[Listing of pointing records for screenshots and pages]
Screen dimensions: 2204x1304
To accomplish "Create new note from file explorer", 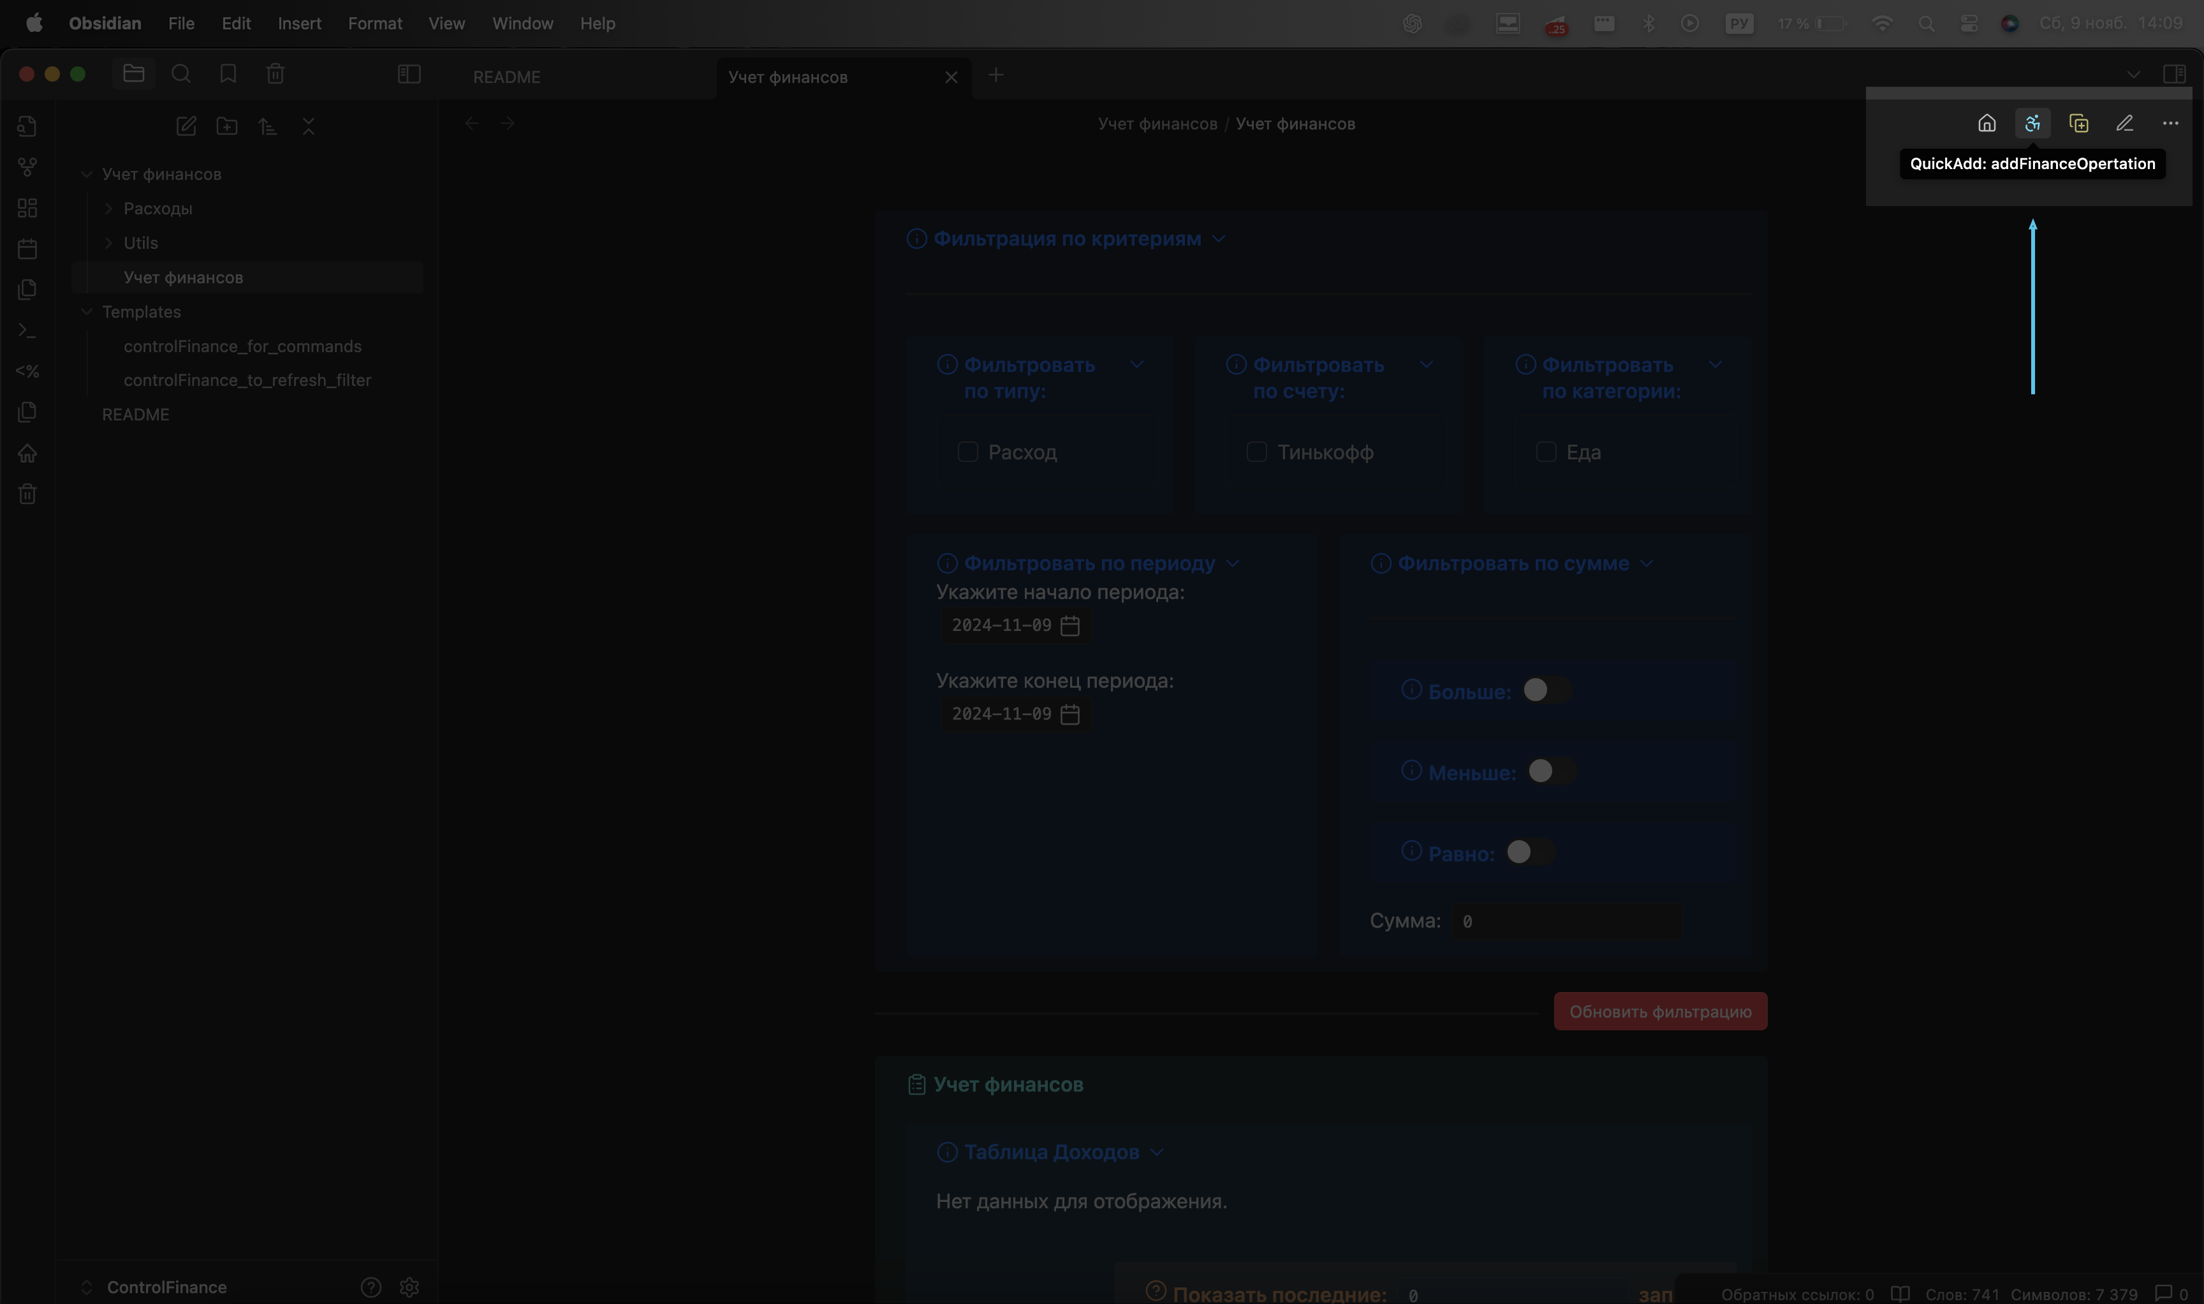I will point(186,127).
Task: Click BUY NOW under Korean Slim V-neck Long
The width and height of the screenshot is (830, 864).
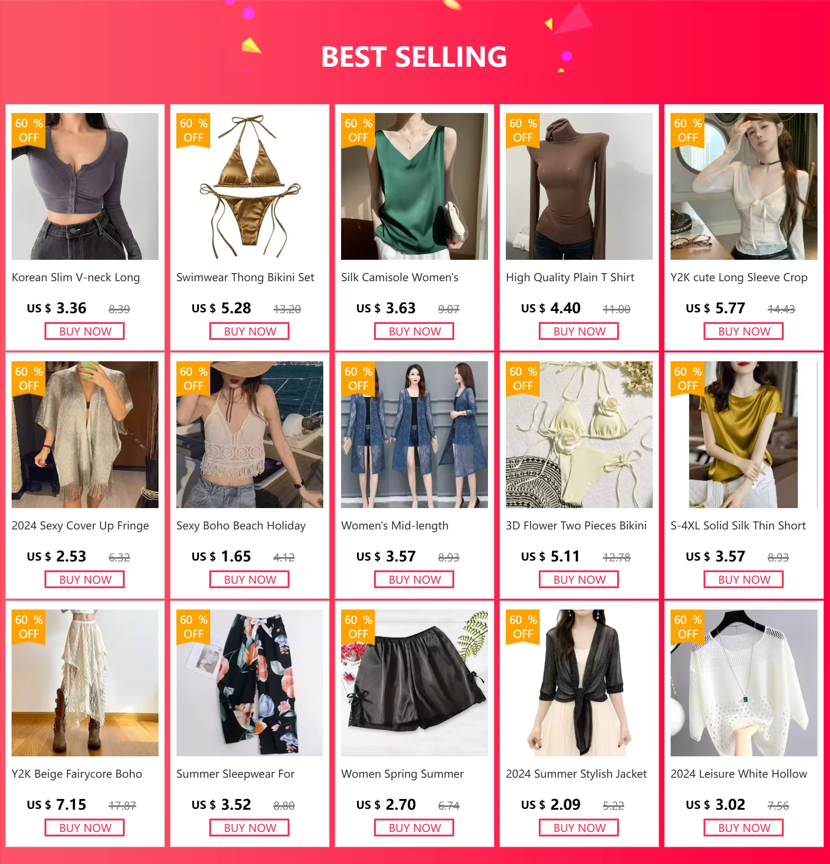Action: click(x=85, y=331)
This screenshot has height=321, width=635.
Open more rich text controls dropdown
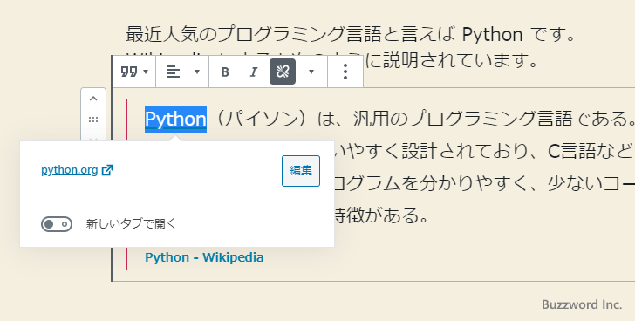pyautogui.click(x=311, y=72)
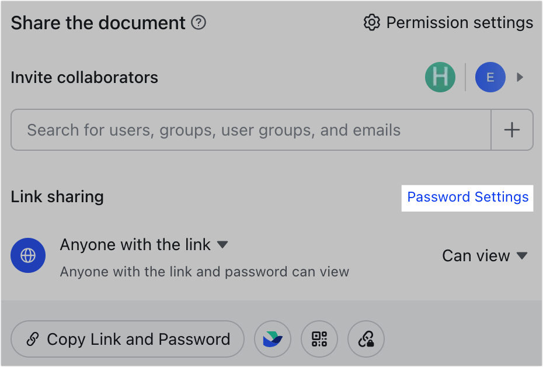Open Password Settings
The image size is (543, 367).
coord(467,197)
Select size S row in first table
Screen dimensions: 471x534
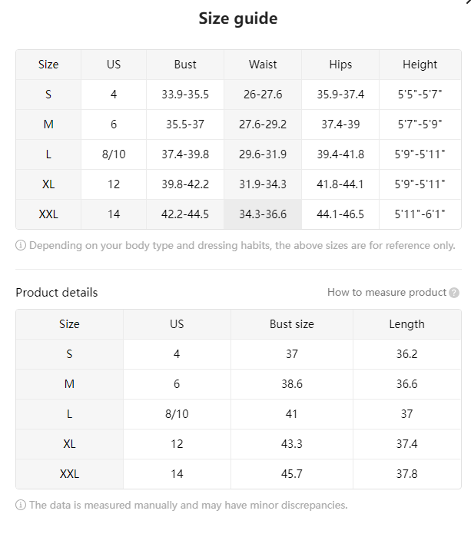238,95
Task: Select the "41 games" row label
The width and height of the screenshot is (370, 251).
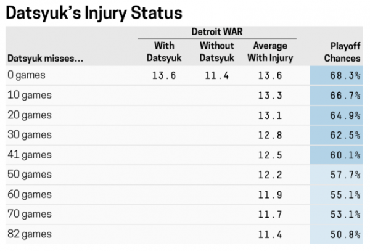Action: coord(30,155)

▶ TASK TO COMPLETE
Find every line in the listing above that contains the string "dimensions", matching case exactly, and copy each of those lines.

▶ SOLUTION TO THE EXERCISE
Screen dimensions: 2204x1304
Screen dimensions: 471x534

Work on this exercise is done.